____ RECORDS SUPPLIED
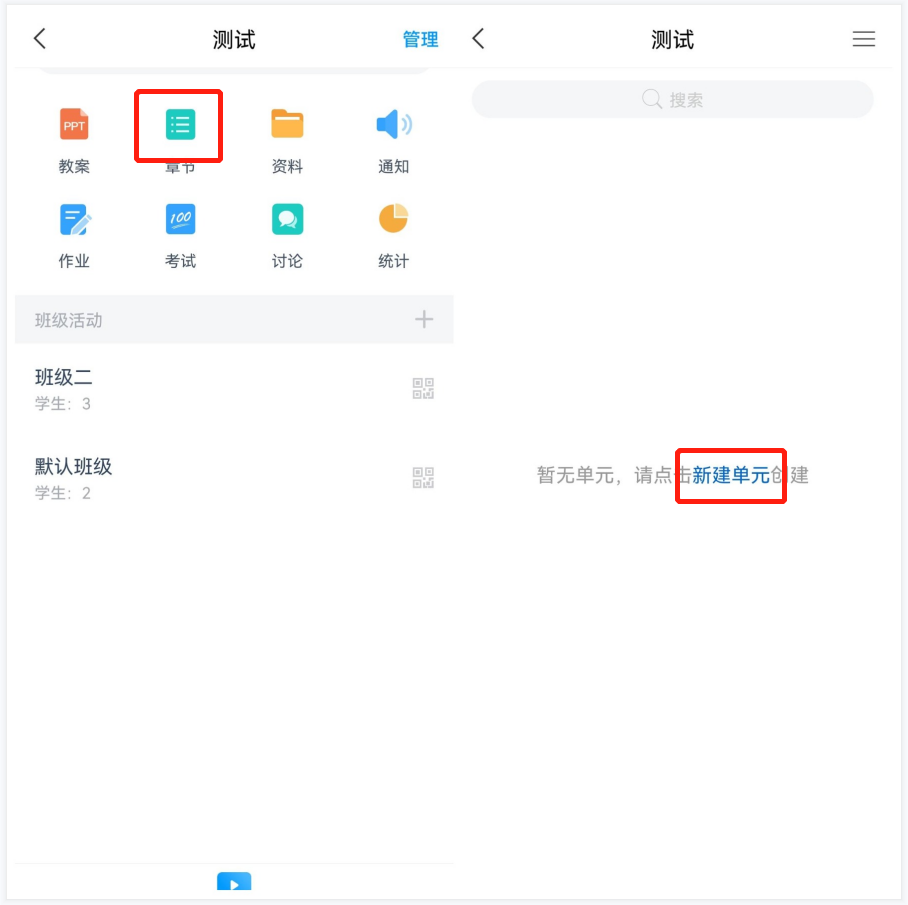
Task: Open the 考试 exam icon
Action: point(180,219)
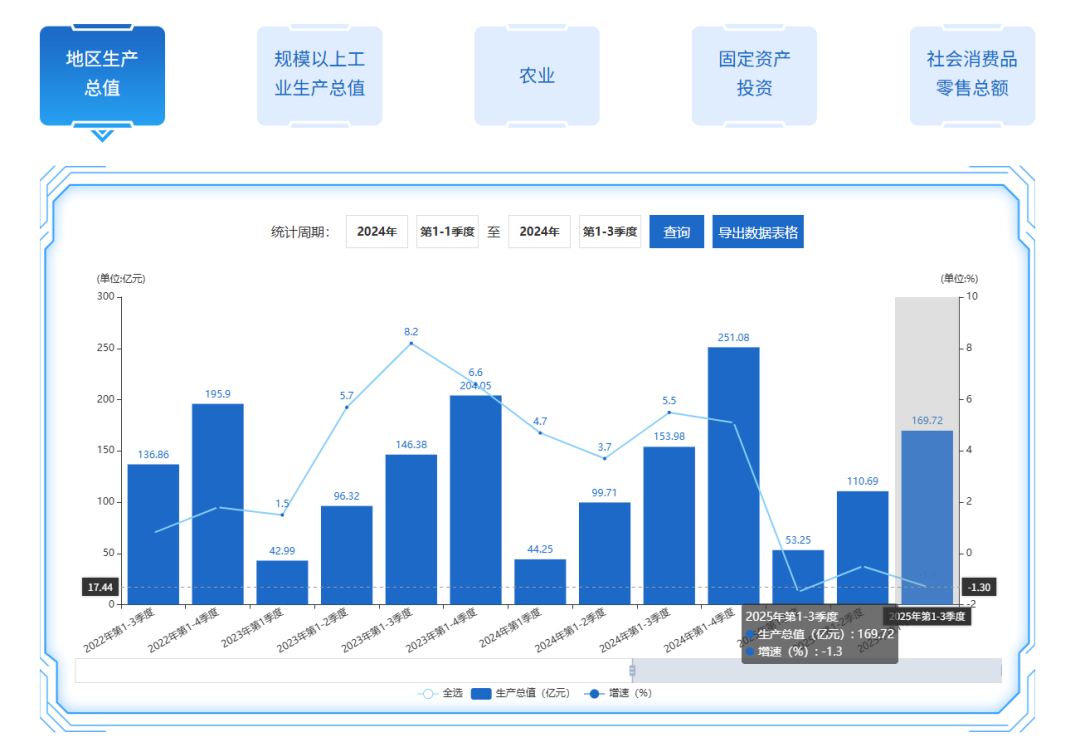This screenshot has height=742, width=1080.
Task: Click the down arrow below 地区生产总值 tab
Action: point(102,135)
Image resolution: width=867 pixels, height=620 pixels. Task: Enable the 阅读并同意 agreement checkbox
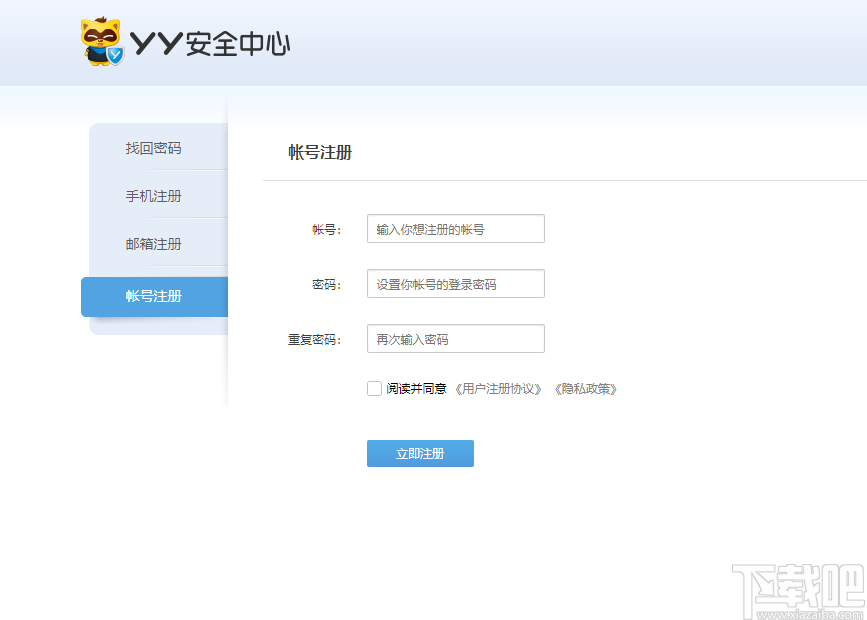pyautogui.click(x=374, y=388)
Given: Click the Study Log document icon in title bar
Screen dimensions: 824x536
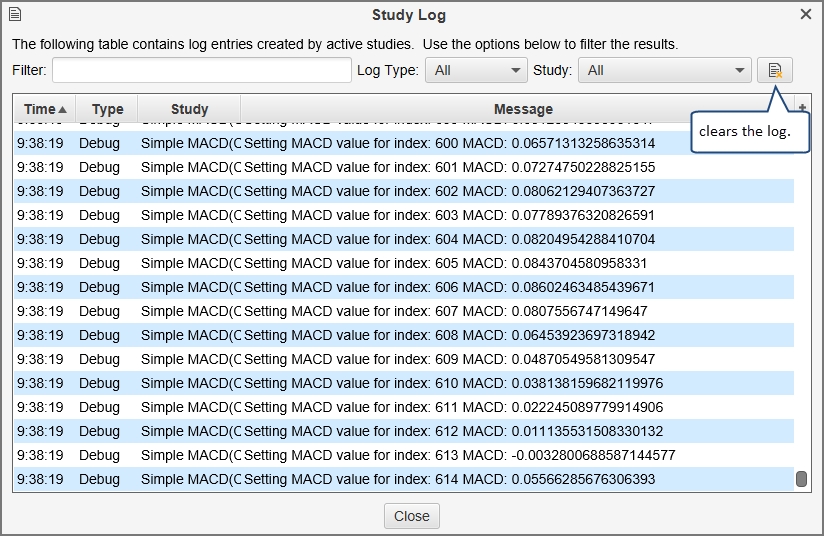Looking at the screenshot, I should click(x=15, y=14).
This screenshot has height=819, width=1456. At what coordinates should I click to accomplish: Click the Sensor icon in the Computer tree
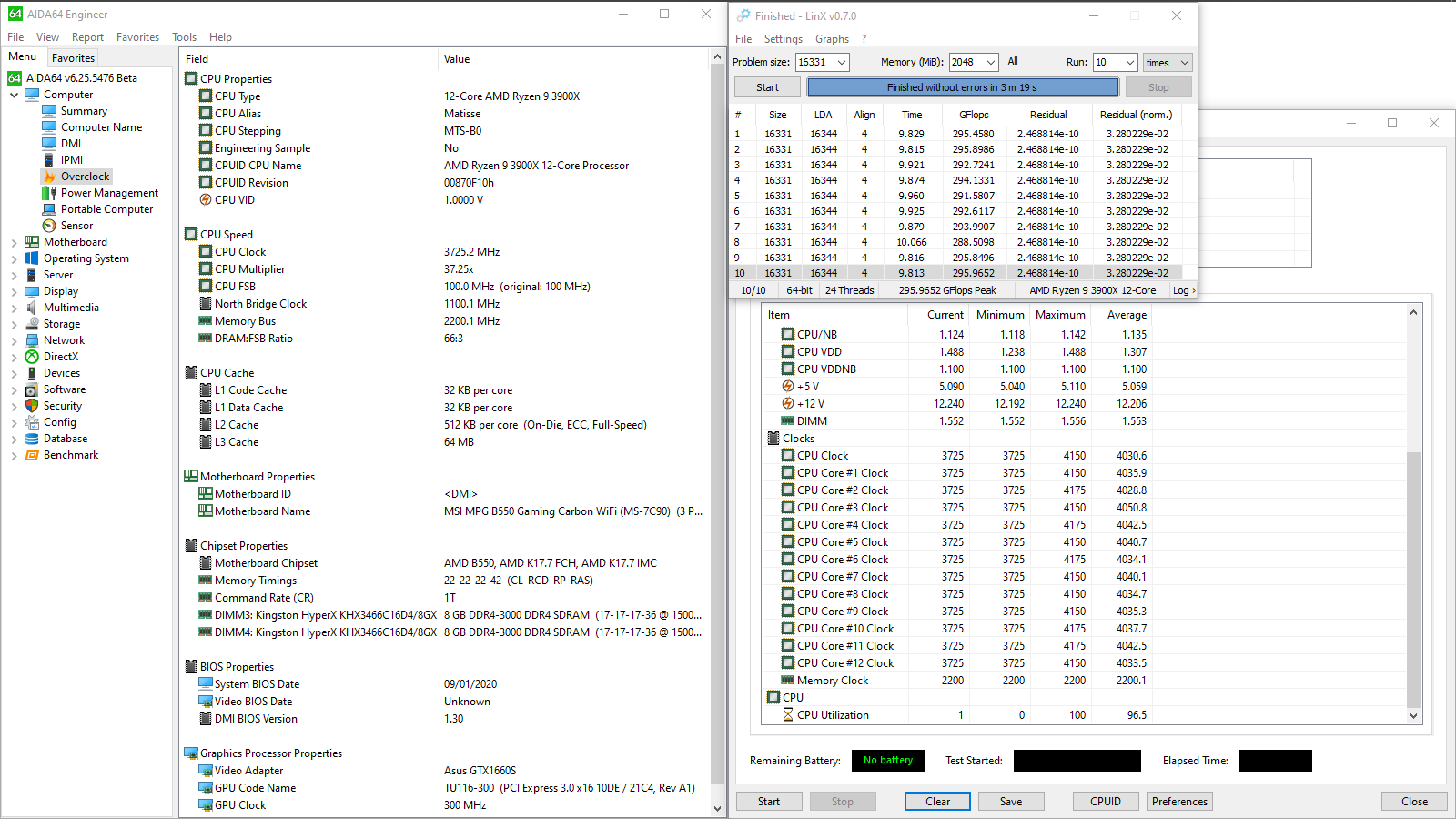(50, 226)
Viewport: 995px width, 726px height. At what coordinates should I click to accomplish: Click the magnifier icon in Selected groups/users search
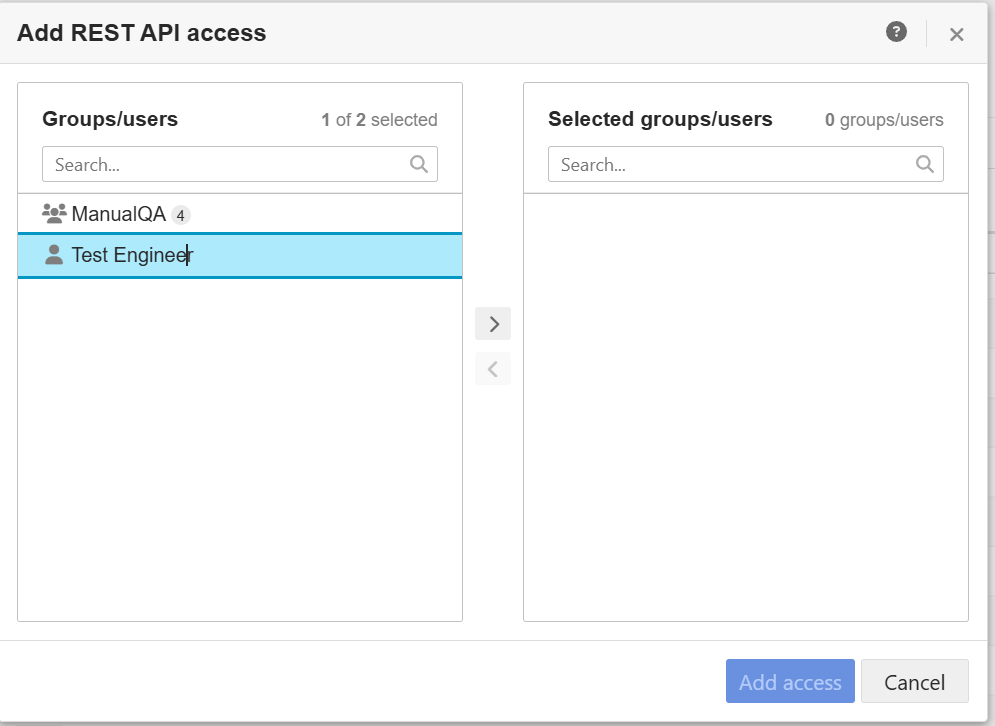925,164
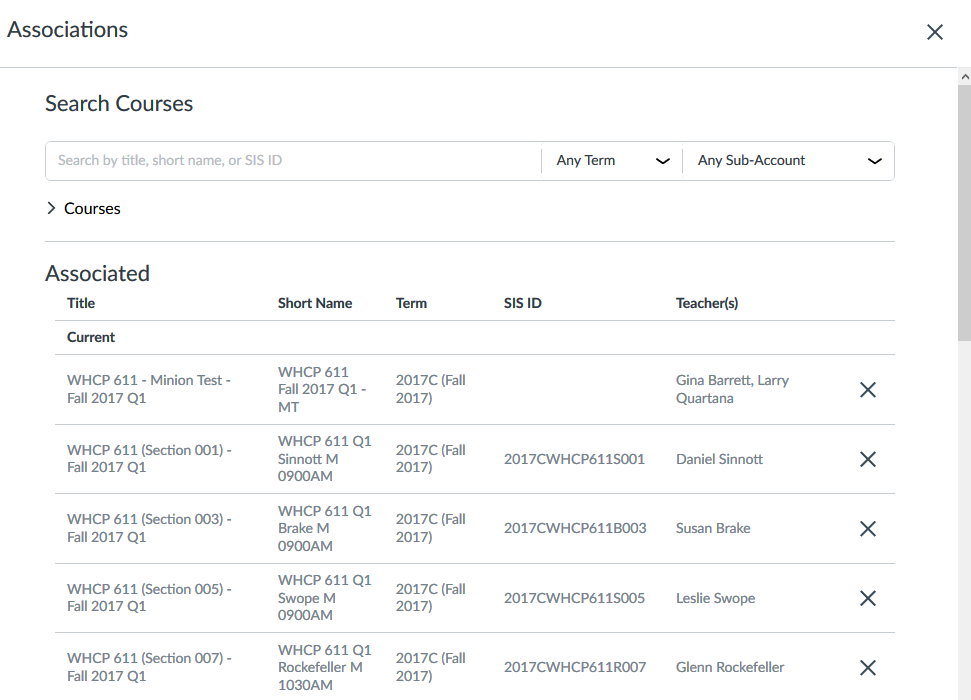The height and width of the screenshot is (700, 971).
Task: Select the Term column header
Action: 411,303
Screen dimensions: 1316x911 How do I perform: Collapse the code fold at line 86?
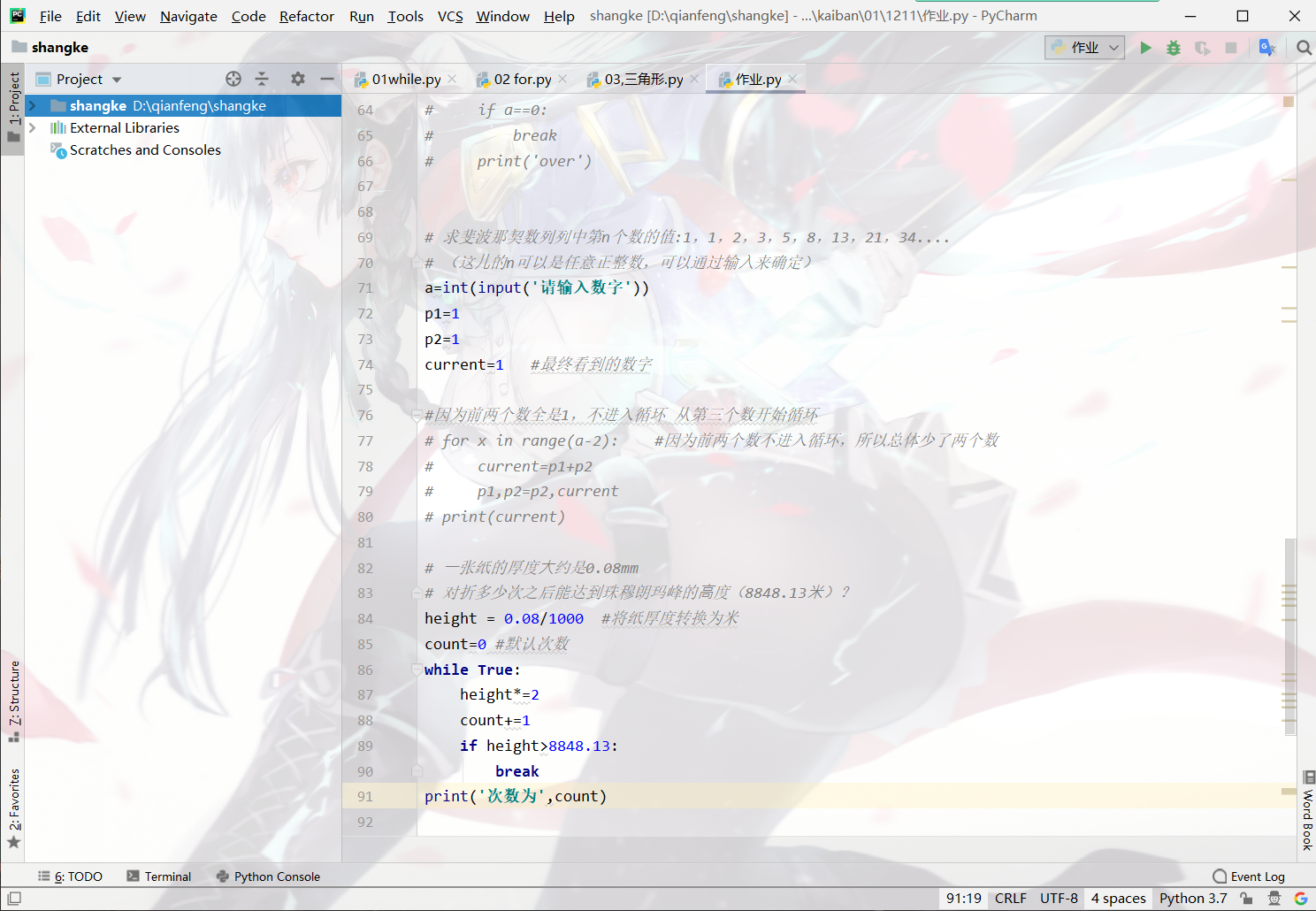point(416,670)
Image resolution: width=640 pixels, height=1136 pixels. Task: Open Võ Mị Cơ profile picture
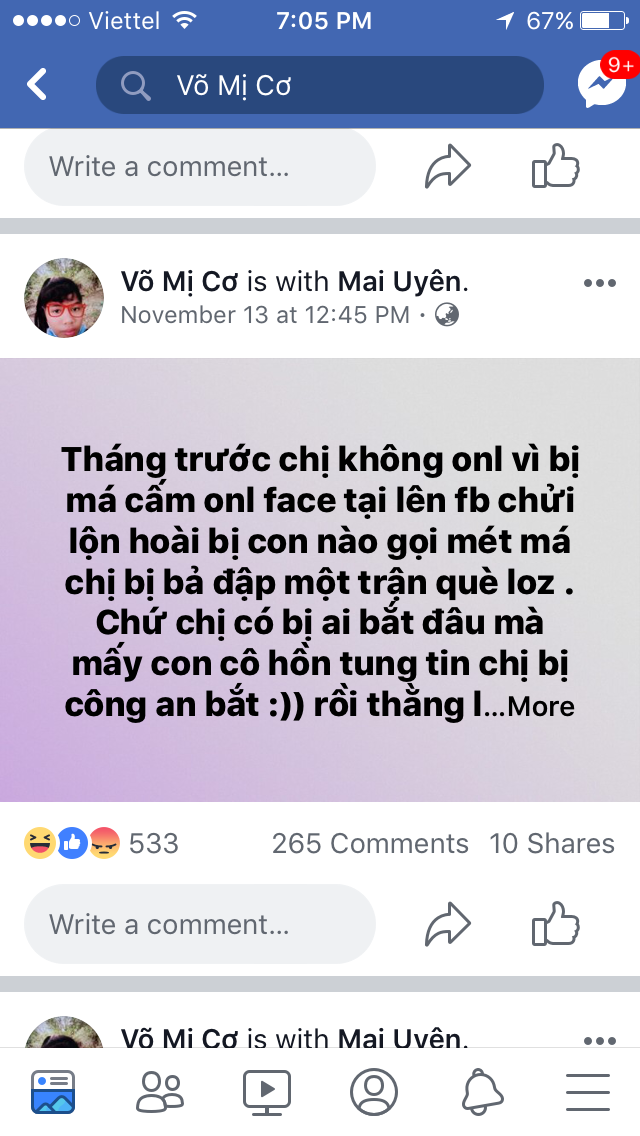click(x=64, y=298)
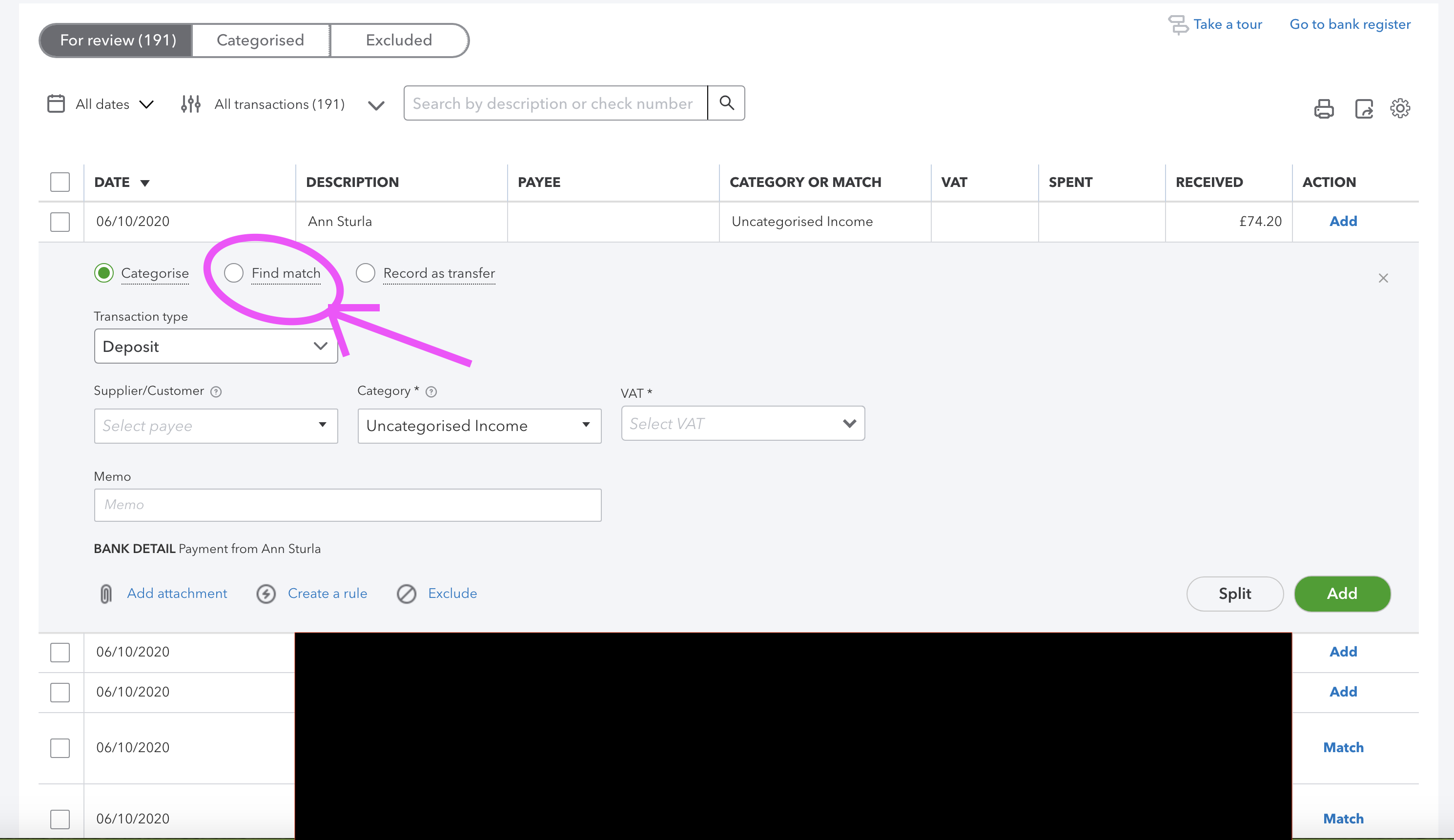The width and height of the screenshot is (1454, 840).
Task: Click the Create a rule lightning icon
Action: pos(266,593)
________
All that belongs in the answer is the lines from the line with "Viewport: 995px width, 726px" through the closing line of the entries, inclusive, transcribed exactly and free of pictures.

→ **RESPONSE TO THE TASK**
Viewport: 995px width, 726px height. At what coordinates should I click to accomplish: Click the magnifier icon in Selected groups/users search
925,164
The height and width of the screenshot is (700, 971).
Task: Select the Term column header
Action: 411,303
Screen dimensions: 1316x911 How do I perform: Collapse the code fold at line 86?
point(416,670)
Image resolution: width=640 pixels, height=1136 pixels. Task: Open Võ Mị Cơ profile picture
click(x=64, y=298)
The width and height of the screenshot is (1454, 840).
Task: Click the Create a rule lightning icon
Action: pos(266,593)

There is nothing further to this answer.